Chapter 166 Summary: “Berlin”

Content Warning: This section of the book includes a scene of rape, described in the guide.

In January 1945, Jutta and the four other girls remaining in the Children’s House are transported to Berlin with Frau Elena, to work at a machine-parts factory. Berlin is bombed every night through the spring. The Reich falls apart: the mail stops, young boys are shot in the streets as deserters and children are killed by falling bombs. Jutta and the other women work moving rubble from the bombings and clearing the streets.

Jutta receives notice that Werner has been killed.

The Russian army closes in on Berlin and all the women fear what will happen to them when the soldiers arrive. They are raped by three Russian soldiers who find them in the factory. Jutta hears one officer repeating a list of names while he rapes her; she assumes that they are the names of fallen soldiers.

Chapter 167 Summary: “Paris”

Etienne rents the same apartment that Marie-Laure grew up in. They wait daily at the train station, scanning the faces of each arrival, and read the newspapers hoping to see her father’s name. He could be on his way home: he could be long dead. Dr. Geffard, the mollusk expert, waits with them. When Marie-Laure goes to the museum, the staff tell her they are searching everywhere for her father. They continue to help financially with housing and her education. All through the summer they wait, but he never comes. In the fall, Marie-Laure announces that she wants to go to school.

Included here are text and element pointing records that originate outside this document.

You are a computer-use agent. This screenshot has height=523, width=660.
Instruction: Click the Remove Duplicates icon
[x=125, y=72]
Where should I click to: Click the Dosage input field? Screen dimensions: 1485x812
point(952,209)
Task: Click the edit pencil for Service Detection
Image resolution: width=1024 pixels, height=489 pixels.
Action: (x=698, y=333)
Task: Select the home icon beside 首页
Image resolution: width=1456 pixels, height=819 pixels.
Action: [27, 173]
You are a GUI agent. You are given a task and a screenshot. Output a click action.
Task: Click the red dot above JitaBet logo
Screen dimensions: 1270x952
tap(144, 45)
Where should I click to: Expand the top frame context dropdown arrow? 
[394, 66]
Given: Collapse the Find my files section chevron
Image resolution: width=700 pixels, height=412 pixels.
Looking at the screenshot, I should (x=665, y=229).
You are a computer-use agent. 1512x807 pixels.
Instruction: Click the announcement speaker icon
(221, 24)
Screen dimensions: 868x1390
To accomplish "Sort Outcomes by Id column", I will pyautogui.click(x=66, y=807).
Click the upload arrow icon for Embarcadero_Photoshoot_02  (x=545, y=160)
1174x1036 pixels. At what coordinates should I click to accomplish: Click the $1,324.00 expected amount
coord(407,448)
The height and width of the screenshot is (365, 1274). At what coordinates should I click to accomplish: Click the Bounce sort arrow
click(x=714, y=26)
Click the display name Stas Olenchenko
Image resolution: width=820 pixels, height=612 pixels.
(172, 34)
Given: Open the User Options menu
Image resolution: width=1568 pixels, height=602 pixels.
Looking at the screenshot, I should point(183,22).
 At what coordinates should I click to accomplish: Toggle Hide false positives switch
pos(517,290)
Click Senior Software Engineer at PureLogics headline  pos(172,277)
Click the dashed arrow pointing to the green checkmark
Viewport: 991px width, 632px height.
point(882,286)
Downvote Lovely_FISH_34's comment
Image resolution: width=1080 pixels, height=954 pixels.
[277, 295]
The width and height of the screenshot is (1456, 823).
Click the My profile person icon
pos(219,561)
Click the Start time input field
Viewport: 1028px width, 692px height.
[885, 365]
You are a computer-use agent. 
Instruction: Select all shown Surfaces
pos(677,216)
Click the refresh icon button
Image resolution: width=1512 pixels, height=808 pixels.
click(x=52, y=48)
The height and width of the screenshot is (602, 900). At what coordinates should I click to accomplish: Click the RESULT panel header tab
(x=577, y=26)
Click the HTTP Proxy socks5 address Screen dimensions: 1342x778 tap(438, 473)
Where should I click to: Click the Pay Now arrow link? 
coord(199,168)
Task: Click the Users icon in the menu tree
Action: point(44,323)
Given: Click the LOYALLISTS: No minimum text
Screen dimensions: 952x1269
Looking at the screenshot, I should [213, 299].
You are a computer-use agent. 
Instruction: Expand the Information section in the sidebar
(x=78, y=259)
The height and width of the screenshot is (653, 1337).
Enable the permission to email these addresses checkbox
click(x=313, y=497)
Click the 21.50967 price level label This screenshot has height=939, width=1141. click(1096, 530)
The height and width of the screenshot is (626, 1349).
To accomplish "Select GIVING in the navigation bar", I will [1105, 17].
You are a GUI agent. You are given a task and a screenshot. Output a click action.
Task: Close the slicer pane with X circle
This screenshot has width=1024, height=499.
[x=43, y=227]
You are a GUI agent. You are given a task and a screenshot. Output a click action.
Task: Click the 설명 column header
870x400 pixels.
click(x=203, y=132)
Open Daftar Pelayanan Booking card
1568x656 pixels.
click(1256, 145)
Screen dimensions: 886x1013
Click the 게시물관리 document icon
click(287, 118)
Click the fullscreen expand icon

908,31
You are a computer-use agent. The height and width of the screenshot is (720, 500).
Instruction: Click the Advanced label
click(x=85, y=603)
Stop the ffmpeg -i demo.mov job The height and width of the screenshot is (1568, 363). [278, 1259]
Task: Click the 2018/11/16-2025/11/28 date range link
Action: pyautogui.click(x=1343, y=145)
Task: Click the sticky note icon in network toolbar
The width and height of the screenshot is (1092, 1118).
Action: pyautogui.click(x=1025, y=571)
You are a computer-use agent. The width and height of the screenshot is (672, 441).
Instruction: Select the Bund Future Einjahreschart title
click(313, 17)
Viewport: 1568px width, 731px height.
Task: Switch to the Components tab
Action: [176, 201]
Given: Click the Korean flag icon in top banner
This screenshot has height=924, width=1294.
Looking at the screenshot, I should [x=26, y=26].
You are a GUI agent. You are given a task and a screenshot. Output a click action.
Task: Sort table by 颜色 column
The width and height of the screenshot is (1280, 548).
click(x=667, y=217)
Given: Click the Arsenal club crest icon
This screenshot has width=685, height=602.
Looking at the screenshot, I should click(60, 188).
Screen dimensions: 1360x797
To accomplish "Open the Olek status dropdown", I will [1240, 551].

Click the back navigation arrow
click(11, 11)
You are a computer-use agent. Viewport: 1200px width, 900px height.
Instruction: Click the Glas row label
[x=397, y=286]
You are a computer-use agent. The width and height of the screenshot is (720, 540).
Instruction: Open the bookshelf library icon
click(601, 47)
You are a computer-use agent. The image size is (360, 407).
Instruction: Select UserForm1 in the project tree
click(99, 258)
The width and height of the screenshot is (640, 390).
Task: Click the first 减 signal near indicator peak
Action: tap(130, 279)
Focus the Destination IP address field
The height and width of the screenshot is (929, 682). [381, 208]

Part 11, Chapters 166-167 Analysis

In Berlin, the suffering of the German people at the end of the war and after the collapse of the Reich highlights the emptiness of the Nazis’ promises of order and prosperity. In Part 7, Werner thought of the German army as displacing entropy outward—as Germany itself became more orderly, the actions of its military were inflicting chaos outside its borders, just as Dr. Hauptmann says that the entropy of any system can only decrease if the entropy of another system increases proportionally. Now, with Germany defeated, entropy comes home. Chaos and brutality are everywhere. The Russian soldier who rapes Jutta recites the names of Russian soldiers killed by Germany, as if punishing her personally for the actions of her country’s military. This conception of “justice” is of course fundamentally unjust and nonsensical: The war has created a climate of brutality in which violence begets violence against anyone and everyone.

In Paris, with the help of Etienne and Dr. Geffard, Marie-Laure tries to maintain her faith that she will be reunited with her father and that she will learn how to be happy again. She remembers Madame Manec’s voice, “You must never stop believing” (493). At the end of Chapter 167—the last before the novel’s timeline vaults 30 years into the future, Etienne asks her what she’d like to do next. “‘School,’ she says. ‘I would like to go to school’” (493). This moment implies that the work of Entrapment and Escape is ongoing for Marie-Laure. Learning has been her means of escape since the beginning—since her father taught her to read braille and to find her way around her neighborhood. Now she must learn to navigate a much larger world and move into a future that, not long ago, she couldn’t be sure she would have. To make any of this possible, she must go to school.

What unites the two cities’ stories is that, after the war, life must go on. However damaged and scarred, peoples’ lives continue, no matter what they have lost.